Voorwaarden voor succesvolle communicatie omvatten:
* **Gedeelde taal:** Gebruik van dezelfde taal en variant (bv. geen chattaal in een formele context).
* **Duidelijke verwijzingen:** Zowel contextuele (onderdeel van het gesprek) als situationele (omstandigheden in de realiteit).
* **Achtergrondkennis:** Een gedeeld referentiekader.
* **Coöperatieve onderneming:** Betrokkenen passen hun bijdrage aan de situatie en aan elkaars veronderstelde kennis aan.
Communicatie kan worden verstoord door verschillende factoren die als 'ruis' worden aangeduid. Deze ruis kan intern zijn (bv. vooroordelen, eerste indruk) of extern (bv. omgevingsgeluid).

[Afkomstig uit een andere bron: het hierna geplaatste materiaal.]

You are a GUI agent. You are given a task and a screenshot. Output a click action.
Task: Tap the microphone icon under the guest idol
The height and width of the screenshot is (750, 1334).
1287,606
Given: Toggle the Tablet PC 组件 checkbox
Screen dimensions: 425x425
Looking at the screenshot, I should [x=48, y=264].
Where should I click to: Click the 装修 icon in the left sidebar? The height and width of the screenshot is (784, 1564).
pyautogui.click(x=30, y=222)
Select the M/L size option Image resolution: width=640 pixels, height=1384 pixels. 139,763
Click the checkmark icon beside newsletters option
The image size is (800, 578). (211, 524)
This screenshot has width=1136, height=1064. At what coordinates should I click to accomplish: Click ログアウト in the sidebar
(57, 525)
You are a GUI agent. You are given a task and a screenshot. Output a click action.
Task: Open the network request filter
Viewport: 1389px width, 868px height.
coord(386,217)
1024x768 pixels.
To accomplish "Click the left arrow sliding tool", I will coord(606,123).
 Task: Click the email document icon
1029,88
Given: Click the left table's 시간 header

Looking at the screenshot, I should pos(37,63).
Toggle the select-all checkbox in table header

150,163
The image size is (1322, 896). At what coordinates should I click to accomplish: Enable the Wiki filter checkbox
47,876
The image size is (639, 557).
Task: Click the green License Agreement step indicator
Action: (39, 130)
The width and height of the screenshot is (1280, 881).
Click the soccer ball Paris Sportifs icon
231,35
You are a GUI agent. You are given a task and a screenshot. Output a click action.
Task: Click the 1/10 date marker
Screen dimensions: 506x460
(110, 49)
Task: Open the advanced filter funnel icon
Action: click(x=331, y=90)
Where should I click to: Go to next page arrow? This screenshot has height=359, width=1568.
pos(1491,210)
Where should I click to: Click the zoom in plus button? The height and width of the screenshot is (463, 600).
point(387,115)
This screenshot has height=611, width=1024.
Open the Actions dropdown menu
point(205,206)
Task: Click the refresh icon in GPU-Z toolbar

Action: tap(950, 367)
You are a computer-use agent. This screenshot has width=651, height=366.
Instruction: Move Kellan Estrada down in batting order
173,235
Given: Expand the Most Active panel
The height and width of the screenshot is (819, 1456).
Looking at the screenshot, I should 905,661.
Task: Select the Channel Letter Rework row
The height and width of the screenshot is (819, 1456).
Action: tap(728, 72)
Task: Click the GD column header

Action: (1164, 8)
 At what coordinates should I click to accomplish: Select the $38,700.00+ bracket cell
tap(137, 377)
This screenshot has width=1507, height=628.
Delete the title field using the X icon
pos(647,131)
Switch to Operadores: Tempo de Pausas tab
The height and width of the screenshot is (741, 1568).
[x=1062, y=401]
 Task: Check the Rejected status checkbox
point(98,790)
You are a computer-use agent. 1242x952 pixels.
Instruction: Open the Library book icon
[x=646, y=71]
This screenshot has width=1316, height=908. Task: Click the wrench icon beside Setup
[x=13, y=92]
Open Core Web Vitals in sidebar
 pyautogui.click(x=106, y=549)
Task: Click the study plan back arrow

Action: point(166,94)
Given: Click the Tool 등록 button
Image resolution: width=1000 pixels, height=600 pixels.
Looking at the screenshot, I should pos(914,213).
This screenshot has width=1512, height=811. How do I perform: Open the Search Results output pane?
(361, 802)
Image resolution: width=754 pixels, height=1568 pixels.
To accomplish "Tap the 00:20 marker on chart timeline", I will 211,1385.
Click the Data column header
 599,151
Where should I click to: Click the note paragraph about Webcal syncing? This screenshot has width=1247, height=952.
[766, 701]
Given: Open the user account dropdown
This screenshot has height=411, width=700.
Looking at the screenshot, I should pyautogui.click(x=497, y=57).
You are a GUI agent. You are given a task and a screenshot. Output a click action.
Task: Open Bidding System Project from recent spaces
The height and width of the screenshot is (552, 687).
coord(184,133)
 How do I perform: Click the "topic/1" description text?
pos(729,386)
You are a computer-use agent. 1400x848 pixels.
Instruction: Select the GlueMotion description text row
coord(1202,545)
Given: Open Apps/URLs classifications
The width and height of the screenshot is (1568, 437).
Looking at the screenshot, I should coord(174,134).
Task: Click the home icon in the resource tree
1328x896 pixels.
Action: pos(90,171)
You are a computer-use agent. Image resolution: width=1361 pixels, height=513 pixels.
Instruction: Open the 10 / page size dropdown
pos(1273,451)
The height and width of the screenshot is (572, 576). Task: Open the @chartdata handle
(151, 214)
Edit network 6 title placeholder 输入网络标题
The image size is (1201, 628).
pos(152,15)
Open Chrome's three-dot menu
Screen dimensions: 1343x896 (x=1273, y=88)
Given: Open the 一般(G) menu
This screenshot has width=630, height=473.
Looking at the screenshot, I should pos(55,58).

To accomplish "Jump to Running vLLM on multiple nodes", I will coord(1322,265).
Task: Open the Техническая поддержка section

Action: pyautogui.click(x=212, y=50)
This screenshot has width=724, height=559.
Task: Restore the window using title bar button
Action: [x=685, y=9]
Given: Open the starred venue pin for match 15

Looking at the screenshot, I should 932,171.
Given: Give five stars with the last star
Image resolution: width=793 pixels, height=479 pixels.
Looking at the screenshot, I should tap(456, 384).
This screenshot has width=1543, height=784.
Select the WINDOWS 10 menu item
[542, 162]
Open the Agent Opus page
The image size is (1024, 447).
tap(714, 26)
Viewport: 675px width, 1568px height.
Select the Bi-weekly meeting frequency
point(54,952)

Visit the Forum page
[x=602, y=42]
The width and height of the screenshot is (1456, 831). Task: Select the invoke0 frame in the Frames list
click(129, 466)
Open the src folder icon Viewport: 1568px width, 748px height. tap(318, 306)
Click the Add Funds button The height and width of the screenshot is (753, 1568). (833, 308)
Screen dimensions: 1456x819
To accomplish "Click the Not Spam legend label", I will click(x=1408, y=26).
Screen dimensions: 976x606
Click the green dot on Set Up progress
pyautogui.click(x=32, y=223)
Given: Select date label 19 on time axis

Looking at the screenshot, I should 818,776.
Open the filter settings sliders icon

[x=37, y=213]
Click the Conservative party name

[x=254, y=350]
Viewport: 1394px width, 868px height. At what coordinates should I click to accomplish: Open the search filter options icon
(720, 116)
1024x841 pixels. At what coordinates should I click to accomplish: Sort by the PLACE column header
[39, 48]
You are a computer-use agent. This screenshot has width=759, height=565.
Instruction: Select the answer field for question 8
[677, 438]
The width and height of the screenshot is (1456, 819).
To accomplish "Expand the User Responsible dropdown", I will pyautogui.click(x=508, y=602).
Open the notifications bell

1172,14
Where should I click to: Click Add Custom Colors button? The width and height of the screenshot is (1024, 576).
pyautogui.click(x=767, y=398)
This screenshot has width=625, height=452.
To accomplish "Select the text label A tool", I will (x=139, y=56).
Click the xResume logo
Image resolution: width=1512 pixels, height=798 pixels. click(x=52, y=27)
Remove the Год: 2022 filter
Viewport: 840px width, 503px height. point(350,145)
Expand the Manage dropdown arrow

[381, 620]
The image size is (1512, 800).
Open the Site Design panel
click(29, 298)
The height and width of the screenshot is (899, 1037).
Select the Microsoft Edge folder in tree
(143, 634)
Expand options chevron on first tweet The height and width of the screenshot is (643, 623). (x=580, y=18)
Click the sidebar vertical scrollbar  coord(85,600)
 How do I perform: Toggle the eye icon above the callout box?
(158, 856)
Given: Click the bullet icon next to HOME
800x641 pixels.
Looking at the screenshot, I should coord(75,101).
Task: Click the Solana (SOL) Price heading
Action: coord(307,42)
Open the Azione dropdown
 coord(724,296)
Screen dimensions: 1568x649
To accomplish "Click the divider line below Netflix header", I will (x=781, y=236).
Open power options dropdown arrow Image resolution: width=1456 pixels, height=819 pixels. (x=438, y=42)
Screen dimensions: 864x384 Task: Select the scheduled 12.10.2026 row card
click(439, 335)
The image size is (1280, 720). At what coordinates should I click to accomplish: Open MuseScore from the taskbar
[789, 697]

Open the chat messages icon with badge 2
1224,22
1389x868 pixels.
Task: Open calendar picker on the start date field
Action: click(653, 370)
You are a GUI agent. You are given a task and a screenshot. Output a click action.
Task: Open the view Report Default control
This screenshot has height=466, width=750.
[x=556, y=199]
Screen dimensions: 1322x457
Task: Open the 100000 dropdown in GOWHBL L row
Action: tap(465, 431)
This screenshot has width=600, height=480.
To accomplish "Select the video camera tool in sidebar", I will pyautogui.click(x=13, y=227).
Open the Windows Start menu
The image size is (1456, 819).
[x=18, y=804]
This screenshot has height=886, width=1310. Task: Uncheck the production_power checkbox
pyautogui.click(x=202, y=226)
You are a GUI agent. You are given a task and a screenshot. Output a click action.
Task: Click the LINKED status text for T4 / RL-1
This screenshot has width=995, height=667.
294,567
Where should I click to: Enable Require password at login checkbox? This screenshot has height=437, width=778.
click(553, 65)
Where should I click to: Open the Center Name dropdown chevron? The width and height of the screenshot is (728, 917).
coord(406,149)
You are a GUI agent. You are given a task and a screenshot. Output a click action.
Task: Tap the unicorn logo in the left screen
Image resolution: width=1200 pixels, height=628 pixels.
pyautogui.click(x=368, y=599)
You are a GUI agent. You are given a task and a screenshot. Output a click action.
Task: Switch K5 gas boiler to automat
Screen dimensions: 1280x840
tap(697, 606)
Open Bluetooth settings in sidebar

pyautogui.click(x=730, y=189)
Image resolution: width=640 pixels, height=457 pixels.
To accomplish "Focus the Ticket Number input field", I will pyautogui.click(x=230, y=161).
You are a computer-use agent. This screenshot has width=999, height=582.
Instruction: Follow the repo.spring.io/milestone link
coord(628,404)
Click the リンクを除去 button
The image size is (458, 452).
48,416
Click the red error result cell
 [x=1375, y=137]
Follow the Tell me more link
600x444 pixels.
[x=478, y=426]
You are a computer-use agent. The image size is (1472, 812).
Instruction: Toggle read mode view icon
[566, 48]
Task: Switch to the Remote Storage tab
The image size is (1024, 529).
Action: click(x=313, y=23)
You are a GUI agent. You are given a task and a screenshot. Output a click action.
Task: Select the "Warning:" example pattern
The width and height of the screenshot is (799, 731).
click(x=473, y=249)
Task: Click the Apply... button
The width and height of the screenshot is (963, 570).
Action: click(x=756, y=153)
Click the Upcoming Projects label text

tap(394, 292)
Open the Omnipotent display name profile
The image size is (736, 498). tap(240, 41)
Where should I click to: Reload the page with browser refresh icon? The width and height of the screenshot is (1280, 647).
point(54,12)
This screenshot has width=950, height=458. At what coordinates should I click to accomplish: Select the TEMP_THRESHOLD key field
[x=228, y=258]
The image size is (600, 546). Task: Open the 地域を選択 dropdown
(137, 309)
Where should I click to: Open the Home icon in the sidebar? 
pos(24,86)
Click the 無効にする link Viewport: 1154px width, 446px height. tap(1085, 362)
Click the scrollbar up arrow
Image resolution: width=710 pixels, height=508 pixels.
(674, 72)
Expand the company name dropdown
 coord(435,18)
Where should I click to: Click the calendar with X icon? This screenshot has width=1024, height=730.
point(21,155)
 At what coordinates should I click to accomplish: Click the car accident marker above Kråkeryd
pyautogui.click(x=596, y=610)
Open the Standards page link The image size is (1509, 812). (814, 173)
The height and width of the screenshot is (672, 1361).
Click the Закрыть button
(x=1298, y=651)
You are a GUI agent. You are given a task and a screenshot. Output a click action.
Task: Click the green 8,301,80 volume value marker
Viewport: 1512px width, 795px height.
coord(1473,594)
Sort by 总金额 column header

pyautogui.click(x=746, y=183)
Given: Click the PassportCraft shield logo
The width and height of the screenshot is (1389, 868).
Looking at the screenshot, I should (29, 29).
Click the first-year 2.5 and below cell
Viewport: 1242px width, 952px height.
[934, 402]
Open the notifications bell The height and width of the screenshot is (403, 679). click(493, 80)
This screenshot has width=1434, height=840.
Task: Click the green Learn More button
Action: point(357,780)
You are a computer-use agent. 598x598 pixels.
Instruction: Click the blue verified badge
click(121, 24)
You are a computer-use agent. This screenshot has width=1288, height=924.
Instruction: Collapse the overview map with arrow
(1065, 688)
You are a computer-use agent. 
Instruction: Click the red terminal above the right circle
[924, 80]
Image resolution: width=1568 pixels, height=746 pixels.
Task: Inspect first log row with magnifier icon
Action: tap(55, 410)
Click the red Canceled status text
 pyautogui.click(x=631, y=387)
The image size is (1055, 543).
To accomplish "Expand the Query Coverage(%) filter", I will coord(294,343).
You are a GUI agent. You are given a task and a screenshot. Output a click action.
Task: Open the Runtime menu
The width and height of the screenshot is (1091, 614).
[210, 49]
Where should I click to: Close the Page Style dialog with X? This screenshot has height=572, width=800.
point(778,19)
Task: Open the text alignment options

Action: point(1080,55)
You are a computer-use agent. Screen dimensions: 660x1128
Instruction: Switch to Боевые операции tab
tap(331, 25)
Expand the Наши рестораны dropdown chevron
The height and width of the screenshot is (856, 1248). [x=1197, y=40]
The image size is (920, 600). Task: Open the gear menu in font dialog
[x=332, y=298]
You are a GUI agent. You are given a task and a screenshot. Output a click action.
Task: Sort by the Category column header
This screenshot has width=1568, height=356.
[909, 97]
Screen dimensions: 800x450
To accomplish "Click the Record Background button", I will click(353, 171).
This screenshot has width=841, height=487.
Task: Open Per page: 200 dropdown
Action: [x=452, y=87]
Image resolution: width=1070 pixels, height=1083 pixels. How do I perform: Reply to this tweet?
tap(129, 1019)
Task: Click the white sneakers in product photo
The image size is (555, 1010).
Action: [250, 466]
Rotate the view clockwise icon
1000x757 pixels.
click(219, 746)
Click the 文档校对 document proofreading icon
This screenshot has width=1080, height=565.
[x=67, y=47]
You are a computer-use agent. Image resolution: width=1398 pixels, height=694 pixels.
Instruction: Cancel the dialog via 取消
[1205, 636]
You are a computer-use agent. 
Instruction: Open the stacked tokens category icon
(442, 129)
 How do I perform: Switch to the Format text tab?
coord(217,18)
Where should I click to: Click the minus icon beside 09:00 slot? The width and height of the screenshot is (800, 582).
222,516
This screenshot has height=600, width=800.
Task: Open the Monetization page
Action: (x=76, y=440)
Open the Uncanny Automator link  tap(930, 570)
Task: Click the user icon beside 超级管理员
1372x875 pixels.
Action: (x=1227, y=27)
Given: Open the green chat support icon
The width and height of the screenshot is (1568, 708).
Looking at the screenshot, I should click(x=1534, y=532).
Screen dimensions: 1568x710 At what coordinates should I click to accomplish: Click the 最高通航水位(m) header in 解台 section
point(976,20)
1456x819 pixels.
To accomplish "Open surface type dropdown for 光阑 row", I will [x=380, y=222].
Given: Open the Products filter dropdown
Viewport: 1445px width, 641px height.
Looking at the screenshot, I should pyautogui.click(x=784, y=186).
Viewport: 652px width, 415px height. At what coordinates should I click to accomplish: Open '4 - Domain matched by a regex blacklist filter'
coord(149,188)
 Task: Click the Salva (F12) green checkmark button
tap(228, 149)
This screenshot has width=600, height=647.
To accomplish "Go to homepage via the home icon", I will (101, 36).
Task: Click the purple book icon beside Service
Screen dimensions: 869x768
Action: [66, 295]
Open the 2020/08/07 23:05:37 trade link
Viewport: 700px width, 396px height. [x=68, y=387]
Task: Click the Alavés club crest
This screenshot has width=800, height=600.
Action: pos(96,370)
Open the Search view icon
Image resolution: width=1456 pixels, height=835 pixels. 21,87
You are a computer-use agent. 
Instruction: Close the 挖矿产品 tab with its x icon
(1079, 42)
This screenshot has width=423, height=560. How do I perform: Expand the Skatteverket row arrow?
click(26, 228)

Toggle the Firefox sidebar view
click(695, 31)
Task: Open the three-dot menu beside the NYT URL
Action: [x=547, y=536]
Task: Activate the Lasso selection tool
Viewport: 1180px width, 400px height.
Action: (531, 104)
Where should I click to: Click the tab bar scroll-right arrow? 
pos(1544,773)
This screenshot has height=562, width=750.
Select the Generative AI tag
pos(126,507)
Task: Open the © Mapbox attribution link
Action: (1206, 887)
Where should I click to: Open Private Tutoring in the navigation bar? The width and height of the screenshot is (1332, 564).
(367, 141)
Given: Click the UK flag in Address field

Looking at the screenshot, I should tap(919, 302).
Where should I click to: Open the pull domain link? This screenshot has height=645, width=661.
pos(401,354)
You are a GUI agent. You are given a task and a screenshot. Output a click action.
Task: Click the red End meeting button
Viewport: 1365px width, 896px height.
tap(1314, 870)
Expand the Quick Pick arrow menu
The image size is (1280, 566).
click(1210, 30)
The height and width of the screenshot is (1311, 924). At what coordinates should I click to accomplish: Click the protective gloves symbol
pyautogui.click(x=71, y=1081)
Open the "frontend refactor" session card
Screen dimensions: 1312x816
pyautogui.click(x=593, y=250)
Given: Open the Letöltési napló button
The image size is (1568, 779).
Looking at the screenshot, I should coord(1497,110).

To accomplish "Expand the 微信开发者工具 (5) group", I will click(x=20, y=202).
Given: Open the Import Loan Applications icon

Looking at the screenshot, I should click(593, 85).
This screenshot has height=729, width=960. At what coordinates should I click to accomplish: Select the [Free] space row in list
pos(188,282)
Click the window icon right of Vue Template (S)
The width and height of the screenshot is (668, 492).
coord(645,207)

### 2.2 Soorten communicatie
Er zijn diverse manieren om communicatie te classificeren, gebaseerd op verschillende criteria.
#### 2.2.1 Extern versus intern
Dit onderscheid kijkt naar de richting van de communicatie in relatie tot een organisatie of groep.
* **Externe communicatie:** Richt zich op personen of organisaties buiten de eigen entiteit.
* *Voorbeeld:* Een poster voor een evenement van een jeugdbeweging ophangen in het dorp.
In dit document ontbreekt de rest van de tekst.